TASK: Please write out, word for word, the part of the forum discussion about collagen from executed criminals that runs from "It could of" to "gives that impression.".

EXERCISE TEXT:
##########
It's a whole can of worms.

At the very least, potential users of this company's products should be made aware that it contains human bits. I'm guessing it's illegal in the UK to use human tissue in cosmetic products anyway?

Oh now I'm getting images of the liposuction bag theft scene from Fight Club
I think the main difference (ignoring the squick factor) is one of consent. I somehow have my doubts that the executed convicts signed a donor release form or similar.
I have less of a problem with the consent issue as it relates to condemned criminals than to law abiding folk, tbh.

I've long thought that criminals should forfeit certain human rights as part of their punishment. After all, prison infringes their human right to be able to roam free without impediment. Why not also take away their rights over their corpse after execution? While we're at it, why not take away their basic human rights to a pool table, colour TV and football in the courtyard?
That may be an attitude the criminal justice system takes. Whether the medical profession should take the same view is a rather different matter.
I have less of a problem with the consent issue as it relates to condemned criminals than to law abiding folk

And no problem with capital punishment even for relatively trivial crimes, then? [wikpedia]
Is the implication that beauty products may contain bits of dead people, or only that they may have been tested and/or developed on dead people? if the latter, I'm all for it; it's better than testing on animals, isn't it? If the latter, I guess i'm less keen, but then placental cells have been used in cosmetics, as have all sorts of toher things most of us would rather not think about.
Mind you, there is the implication here that people will be sentenced to death to supply the cosmetics industry on a supply and demand basis, heh.
It has been alleged for some time that supply and demand affects both sentence and method of execution in some Chinese courts.
That collagen extracted from executed criminals may be on sale for use in cosmetic treatments.

As well as squeamishness and ethical issues, there are health concerns. You could get anything from hepatitis to Creutzfeld-Jacob's from that sort of thing.
There was a very disturbing article in the Times over the weekend, about newborn babies going missing from delivery rooms in Eastern europe. It seems that they are whisked away, and the mother later told they were stillborn and burried. But the mothers never see the bodies, nor the graves and at least one saw her baby moving and making noise.

The really horrid part is that as well as being stolen for adoption, there is apparently a suggestion that they are being stolen for bio-research. Which is so horid as to almost incomprehensable.

It could of course just be a reporter giving the story more shock value, in fact I fervenbtly hope that is what happened as the alternative is to inhuman for words.
The implications are fairly horrific, but as you say this also is a bit tentative. I don't know if things are opening up there after their much-lauded change of government. I would hope so.
Upon re-reading the article, this could be more akin to a Alder Hay thing with the misappropriation of bodies, rather than the use of live and healthy babies which it first came over as. That would still be nasty, but many pegs down the horror ladder from live human infants being used for medical research.

It's the juxstaposition of 'thought they were disappearing for adoption' with 'bodies found to have been disected' points which gives that impression.
##########
GIVEN RECORDS:
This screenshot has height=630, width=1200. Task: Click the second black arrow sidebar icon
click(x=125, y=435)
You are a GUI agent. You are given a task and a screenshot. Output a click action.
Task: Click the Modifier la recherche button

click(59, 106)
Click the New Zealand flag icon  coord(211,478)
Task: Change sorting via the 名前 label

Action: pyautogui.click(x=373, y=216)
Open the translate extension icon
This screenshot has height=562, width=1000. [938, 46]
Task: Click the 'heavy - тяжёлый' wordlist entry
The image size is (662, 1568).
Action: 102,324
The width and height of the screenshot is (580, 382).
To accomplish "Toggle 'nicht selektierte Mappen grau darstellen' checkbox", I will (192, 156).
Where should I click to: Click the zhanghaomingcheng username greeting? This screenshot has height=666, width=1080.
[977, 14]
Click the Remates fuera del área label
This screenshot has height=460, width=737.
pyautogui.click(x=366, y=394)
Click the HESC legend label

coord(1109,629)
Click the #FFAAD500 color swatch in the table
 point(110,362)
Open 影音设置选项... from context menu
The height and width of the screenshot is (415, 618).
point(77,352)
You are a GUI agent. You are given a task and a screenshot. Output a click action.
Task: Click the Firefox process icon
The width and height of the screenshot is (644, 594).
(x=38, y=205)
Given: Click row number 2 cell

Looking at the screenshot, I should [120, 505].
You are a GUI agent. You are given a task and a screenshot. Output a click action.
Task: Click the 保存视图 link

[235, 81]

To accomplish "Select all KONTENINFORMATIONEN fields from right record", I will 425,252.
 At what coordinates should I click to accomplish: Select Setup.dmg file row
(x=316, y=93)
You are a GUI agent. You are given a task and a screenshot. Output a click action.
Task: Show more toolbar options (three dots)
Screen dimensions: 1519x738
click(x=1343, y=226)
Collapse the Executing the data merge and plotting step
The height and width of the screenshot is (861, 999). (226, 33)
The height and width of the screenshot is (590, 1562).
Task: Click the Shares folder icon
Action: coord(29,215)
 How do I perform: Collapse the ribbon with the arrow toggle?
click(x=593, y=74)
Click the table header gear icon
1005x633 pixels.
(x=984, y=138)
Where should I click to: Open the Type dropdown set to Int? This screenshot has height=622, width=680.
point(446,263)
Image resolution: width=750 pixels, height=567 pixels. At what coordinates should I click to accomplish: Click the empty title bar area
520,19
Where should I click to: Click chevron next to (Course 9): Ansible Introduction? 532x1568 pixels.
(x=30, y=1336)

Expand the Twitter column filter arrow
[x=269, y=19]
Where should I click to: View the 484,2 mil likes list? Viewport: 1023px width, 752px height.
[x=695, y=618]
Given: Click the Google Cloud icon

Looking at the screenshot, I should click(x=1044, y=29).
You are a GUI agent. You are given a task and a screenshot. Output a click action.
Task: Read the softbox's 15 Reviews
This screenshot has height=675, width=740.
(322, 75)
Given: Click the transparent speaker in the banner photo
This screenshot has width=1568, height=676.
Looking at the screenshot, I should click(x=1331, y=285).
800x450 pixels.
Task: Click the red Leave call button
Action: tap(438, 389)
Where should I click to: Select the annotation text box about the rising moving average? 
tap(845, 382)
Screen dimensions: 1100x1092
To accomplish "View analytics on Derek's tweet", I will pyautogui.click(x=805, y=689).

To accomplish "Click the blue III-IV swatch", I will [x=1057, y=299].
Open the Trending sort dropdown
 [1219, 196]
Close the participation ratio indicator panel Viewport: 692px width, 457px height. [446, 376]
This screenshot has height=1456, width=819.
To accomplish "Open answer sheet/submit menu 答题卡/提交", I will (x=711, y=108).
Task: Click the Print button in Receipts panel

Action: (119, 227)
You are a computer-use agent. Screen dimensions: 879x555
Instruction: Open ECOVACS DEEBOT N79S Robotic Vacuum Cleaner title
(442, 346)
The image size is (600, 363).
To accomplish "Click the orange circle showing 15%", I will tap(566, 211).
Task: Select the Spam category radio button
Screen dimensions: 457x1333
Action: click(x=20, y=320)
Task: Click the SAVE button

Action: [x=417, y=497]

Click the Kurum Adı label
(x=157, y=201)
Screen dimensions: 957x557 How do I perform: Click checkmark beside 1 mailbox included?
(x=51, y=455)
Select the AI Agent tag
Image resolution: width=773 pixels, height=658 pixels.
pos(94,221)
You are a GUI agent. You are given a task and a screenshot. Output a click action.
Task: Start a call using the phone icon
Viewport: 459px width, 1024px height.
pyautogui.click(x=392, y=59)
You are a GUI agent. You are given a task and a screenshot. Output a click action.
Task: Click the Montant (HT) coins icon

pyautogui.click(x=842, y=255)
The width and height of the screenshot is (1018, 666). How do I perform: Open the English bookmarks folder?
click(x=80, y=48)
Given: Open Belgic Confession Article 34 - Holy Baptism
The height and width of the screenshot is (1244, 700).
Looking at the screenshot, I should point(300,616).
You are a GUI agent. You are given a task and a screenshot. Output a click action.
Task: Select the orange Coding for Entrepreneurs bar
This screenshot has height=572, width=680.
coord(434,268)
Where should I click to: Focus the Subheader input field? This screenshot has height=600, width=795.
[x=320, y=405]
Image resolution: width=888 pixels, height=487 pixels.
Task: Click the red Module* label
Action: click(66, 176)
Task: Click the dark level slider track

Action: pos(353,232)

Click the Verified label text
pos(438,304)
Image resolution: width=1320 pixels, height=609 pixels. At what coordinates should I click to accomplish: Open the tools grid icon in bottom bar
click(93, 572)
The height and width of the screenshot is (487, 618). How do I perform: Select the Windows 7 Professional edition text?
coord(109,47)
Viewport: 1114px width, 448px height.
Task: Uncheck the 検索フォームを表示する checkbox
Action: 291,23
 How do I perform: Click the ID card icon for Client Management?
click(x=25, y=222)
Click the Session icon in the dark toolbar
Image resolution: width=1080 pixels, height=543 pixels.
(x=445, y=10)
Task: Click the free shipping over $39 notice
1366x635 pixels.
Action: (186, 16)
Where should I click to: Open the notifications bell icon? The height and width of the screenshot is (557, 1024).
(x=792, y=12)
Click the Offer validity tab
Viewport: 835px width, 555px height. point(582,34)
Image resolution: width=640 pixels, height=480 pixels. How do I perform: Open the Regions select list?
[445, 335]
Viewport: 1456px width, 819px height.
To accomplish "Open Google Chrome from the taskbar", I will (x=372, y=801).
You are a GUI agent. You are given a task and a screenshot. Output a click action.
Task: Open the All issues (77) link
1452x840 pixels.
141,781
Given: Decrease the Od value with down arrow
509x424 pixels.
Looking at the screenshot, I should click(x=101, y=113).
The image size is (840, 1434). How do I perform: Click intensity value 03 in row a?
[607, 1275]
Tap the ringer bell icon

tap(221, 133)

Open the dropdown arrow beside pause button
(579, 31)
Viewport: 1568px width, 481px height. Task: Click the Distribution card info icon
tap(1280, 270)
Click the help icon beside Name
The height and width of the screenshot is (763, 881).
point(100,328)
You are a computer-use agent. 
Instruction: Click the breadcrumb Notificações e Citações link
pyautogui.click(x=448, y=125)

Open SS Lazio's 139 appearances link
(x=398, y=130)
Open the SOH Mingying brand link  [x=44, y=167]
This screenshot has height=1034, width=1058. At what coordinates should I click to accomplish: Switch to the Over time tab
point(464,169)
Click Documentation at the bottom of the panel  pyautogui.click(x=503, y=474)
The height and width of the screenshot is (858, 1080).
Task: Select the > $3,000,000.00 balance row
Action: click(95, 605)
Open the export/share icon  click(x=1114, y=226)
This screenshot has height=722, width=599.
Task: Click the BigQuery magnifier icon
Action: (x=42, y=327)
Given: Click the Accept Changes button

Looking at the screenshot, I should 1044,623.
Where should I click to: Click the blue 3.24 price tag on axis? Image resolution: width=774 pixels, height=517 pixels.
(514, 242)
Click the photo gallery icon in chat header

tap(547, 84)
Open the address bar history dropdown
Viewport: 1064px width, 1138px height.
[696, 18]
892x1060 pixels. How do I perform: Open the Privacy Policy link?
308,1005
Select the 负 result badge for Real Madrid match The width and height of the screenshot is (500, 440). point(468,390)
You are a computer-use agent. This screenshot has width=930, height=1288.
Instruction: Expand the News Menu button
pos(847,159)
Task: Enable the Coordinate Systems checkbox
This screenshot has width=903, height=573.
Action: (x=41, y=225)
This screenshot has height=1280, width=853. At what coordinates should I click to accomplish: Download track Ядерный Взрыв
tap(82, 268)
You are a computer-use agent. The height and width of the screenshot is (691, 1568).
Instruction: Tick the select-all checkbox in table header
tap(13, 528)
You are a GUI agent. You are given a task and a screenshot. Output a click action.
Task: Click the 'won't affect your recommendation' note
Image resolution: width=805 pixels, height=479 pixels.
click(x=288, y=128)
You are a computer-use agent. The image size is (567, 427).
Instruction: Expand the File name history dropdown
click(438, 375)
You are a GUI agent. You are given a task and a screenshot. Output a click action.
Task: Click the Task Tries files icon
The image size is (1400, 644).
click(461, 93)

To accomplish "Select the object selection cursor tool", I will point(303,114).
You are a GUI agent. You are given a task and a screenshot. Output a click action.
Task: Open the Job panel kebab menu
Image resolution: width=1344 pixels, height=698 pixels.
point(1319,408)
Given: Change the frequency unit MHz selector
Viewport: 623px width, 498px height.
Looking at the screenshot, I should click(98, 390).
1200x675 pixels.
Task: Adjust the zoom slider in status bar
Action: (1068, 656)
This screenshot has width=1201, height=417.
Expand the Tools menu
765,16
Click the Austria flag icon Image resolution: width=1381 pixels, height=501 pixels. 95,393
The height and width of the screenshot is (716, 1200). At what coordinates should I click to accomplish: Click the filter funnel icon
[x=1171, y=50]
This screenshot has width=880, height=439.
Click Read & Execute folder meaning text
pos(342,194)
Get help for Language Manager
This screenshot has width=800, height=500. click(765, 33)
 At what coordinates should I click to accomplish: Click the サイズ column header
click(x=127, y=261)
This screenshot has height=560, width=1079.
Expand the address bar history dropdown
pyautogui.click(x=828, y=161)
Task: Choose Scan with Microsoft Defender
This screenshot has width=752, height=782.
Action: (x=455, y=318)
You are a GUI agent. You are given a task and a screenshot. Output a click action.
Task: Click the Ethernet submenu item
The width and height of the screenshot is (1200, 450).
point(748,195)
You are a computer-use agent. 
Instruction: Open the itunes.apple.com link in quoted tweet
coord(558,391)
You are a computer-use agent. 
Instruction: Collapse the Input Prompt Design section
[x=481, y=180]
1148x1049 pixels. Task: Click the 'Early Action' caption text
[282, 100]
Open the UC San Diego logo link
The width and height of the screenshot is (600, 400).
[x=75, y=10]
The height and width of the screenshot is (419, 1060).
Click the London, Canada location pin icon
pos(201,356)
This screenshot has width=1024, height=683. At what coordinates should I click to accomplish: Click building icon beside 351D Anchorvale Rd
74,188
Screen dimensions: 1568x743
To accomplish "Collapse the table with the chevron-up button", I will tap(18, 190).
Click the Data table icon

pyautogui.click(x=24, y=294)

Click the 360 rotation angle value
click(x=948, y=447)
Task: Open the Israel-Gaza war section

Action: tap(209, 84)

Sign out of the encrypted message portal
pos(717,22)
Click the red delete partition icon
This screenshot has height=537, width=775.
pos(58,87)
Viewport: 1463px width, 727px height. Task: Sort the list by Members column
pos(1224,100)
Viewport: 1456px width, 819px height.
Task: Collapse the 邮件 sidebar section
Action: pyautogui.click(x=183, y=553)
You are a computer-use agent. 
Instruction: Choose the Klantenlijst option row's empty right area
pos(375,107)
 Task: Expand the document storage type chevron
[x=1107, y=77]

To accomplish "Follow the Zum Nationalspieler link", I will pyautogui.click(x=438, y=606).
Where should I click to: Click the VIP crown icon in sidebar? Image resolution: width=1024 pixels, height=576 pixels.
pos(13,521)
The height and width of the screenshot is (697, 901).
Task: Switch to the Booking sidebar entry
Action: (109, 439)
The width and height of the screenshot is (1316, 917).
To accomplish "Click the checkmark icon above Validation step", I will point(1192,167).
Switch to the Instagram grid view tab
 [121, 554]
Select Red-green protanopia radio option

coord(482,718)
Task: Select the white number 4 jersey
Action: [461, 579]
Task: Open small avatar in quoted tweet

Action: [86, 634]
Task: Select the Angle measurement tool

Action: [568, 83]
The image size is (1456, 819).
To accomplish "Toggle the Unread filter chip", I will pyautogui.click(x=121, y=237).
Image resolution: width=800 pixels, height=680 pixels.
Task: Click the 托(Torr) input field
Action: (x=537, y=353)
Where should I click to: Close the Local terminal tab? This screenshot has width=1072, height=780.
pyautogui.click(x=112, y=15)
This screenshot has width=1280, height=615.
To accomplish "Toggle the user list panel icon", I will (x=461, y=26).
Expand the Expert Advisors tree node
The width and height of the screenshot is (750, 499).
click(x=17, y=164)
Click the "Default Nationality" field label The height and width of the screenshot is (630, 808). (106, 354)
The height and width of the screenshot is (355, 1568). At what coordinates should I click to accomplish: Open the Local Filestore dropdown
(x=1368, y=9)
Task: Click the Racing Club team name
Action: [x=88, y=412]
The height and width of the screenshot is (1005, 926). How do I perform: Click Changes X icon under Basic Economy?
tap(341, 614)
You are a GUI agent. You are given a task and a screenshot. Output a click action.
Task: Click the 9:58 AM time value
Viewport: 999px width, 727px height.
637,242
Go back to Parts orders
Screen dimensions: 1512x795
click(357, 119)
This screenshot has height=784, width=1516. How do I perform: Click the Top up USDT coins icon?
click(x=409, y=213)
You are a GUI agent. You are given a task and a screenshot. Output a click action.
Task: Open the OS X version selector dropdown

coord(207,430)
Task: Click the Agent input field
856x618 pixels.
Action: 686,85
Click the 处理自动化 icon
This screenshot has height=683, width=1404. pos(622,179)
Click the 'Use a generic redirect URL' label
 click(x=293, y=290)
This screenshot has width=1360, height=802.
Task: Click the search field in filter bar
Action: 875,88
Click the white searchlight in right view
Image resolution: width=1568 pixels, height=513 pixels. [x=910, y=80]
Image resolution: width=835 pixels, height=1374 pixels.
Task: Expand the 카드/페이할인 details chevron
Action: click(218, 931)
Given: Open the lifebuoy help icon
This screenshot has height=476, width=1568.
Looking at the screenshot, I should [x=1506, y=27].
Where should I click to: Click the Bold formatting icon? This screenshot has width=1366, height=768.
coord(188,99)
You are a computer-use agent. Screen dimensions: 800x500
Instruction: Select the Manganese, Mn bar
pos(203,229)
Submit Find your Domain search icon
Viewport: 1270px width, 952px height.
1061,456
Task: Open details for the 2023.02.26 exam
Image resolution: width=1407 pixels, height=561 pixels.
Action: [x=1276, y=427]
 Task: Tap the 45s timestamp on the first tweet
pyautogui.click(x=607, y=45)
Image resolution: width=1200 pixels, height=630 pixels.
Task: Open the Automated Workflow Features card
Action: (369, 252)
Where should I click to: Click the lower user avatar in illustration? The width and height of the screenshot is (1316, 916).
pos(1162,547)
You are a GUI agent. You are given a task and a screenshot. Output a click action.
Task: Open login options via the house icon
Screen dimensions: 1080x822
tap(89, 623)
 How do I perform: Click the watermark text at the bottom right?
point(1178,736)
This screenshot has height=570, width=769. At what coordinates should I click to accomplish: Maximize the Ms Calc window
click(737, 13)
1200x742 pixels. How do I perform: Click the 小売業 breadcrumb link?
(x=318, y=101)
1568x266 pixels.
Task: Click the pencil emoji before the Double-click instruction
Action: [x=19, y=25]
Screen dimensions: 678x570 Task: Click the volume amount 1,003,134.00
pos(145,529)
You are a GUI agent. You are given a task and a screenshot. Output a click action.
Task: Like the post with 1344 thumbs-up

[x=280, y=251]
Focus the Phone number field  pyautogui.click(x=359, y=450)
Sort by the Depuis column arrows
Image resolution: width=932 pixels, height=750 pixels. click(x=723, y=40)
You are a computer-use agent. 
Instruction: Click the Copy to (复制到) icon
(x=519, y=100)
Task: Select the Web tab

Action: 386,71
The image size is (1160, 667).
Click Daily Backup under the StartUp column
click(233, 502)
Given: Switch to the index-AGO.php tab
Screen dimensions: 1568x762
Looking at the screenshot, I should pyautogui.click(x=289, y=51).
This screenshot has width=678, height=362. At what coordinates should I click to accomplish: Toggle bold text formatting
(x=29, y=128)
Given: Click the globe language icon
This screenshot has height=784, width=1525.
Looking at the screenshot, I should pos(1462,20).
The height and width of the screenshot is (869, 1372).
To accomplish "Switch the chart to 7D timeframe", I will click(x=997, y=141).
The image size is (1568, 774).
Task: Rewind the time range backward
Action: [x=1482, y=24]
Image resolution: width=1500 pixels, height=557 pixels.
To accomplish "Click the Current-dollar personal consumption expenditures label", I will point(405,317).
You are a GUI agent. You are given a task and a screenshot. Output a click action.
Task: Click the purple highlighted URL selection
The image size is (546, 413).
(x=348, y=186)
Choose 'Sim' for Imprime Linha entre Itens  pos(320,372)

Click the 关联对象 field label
##########
RESULT:
It could of course just be a reporter giving the story more shock value, in fact I fervenbtly hope that is what happened as the alternative is to inhuman for words.
The implications are fairly horrific, but as you say this also is a bit tentative. I don't know if things are opening up there after their much-lauded change of government. I would hope so.
Upon re-reading the article, this could be more akin to a Alder Hay thing with the misappropriation of bodies, rather than the use of live and healthy babies which it first came over as. That would still be nasty, but many pegs down the horror ladder from live human infants being used for medical research.

It's the juxstaposition of 'thought they were disappearing for adoption' with 'bodies found to have been disected' points which gives that impression.